## Task directions:
Starting with the line that has "You are a computer-use agent. Screen", retype each line down to the end of the entries below, without leaving any out or adding any.

Records from a dataset:
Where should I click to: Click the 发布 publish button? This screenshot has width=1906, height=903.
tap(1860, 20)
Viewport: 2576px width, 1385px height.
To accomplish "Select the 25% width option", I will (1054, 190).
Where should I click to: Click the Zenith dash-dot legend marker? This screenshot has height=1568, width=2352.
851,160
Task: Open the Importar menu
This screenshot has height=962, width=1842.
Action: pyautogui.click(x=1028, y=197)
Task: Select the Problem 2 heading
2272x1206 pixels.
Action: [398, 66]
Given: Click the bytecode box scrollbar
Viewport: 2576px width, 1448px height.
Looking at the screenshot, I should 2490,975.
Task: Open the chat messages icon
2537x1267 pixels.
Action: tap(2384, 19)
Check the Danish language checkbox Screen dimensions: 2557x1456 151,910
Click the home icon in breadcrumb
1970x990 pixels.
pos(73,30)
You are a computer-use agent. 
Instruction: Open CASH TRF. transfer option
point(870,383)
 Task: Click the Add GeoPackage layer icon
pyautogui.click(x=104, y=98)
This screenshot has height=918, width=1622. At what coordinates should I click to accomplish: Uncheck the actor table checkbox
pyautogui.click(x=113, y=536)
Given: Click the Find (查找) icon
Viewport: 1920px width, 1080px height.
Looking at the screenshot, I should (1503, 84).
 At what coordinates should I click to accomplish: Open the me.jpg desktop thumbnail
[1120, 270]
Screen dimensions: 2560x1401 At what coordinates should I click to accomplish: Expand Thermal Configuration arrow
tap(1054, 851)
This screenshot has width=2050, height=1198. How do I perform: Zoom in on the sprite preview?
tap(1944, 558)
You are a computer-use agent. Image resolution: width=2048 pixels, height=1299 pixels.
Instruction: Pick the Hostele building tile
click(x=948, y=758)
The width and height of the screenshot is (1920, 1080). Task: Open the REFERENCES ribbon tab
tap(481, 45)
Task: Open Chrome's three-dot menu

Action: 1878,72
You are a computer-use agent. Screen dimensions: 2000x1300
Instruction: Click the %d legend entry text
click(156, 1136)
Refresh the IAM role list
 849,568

## Written answer:
You are a computer-use agent. Screen dimensions: 2000x1300
Instruction: Click the %d legend entry text
click(156, 1136)
Refresh the IAM role list
 849,568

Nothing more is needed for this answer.